Rewrite the material below as a JSON list of strings with one string per line, leaving out blank lines.

---- INFORMATION SUPPLIED

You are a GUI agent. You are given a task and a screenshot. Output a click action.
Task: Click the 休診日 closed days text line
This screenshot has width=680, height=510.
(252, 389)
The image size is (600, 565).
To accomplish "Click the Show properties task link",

--------

-- SOLUTION TO THIS TASK --
[
  "You are a GUI agent. You are given a task and a screenshot. Output a click action.",
  "Task: Click the 休診日 closed days text line",
  "This screenshot has width=680, height=510.",
  "(252, 389)",
  "The image size is (600, 565).",
  "To accomplish \"Click the Show properties task link\","
]